Right Predictions, Misleading Explanations: On the Vulnerability of Vision-Language Model Explanations

Explanation mechanisms are increasingly used to support transparency and trust in vision-language models (VLMs), particularly in settings where model decisions require human oversight. However, the robustness of these explanations remains insufficiently understood. In this work, we investigate whether explanation heatmaps in VLMs, particularly CLIP-based models, faithfully reflect model reasoning under adversarial conditions. We show that explanation maps can be systematically manipulated while preserving the model's original prediction, revealing a disconnect between predictive behavior and explanation faithfulness. To study this vulnerability, we introduce X-Shift, a novel grey-box attack that perturbs patch-level visual representations to redirect explanation heatmaps toward semantically irrelevant regions without altering the predicted output. Unlike conventional adversarial attacks that aim to induce misclassification, X-Shift specifically targets the integrity of the explanation process itself. The attack operates without modifying model parameters and generalizes across multiple CLIP architectures and explanation methods. We evaluate the proposed approach on ImageNet-1k, MS-COCO, and Flickr30K, demonstrating consistent degradation in explanation alignment under imperceptible perturbations while maintaining prediction stability. Furthermore, standard prediction-oriented adversarial attacks fail to reproduce the same explanation-shifting behavior even under substantially larger perturbation budgets. Our findings highlight a fundamental limitation of current explanation mechanisms in VLMs and raise concerns about their use as reliable indicators of model trustworthiness in high-impact applications.

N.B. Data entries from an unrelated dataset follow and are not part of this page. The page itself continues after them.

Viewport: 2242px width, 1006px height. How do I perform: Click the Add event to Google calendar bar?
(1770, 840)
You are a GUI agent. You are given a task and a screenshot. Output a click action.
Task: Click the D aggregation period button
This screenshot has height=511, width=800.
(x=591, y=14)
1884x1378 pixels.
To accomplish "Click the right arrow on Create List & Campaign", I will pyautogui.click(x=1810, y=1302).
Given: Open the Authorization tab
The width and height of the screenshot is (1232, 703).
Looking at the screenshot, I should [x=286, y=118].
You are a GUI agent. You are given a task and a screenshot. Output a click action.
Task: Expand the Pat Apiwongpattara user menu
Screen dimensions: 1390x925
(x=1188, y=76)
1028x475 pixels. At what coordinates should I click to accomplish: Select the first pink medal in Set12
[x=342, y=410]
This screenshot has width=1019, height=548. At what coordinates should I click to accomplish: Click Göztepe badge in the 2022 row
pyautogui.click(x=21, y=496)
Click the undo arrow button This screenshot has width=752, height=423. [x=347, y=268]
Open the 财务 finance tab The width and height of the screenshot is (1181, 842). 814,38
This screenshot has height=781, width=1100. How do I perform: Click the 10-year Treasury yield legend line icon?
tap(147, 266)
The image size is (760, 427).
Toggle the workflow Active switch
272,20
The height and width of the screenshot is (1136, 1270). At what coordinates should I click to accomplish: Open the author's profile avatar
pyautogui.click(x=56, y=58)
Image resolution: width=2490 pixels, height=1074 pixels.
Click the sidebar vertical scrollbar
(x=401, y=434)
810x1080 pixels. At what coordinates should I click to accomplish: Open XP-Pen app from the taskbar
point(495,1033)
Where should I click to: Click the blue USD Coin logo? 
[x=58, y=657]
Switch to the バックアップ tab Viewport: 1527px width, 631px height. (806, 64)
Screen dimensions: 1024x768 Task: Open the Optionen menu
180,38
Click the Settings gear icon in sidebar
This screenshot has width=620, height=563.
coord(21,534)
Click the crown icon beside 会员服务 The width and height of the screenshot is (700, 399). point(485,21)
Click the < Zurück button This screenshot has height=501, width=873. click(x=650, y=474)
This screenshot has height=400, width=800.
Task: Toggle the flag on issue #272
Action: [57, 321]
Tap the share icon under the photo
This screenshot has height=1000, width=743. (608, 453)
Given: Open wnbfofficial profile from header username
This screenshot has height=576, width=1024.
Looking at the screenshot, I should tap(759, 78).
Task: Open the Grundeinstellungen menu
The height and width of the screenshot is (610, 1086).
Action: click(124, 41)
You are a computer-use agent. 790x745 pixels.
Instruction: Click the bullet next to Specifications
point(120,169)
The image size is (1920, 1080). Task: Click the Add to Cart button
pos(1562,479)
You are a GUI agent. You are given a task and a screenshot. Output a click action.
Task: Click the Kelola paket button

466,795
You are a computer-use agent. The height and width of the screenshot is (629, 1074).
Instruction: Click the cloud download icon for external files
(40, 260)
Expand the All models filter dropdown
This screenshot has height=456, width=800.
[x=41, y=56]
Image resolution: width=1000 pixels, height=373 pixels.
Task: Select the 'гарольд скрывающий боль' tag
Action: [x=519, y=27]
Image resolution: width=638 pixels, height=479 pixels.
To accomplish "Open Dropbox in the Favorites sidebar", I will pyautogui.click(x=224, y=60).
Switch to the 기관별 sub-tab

翻译：解释机制越来越多地被用于支持视觉语言模型（VLM）的透明性和可信度，特别是在需要人工监督模型决策的场景中。然而，这些解释的鲁棒性仍未被充分理解。在本工作中，我们研究了VLM（尤其是基于CLIP的模型）中的解释热力图是否能在对抗条件下忠实地反映模型推理过程。我们发现，解释图可以被系统性操纵，同时保持模型的原始预测不变，这揭示了预测行为与解释忠实性之间的脱节。为研究这一脆弱性，我们提出了X-Shift，一种新型灰盒攻击方法，通过扰动补丁级视觉表示，在不改变预测输出的情况下将解释热力图重定向到语义无关的区域。与旨在诱发错误分类的传统对抗攻击不同，X-Shift专门针对解释过程本身的完整性。该攻击无需修改模型参数，且可推广到多种CLIP架构和解释方法。我们在ImageNet-1k、MS-COCO和Flickr30K数据集上评估了所提方法，结果表明在不可察觉的扰动下，解释对齐性持续降低，而预测稳定性得以保持。此外，即使采用显著更大的扰动预算，以预测为导向的经典对抗攻击也无法复现同样的解释偏移行为。我们的发现揭示了当前VLM解释机制的根本局限性，并对其在高风险应用中作为模型可信度可靠指标的使用提出了质疑。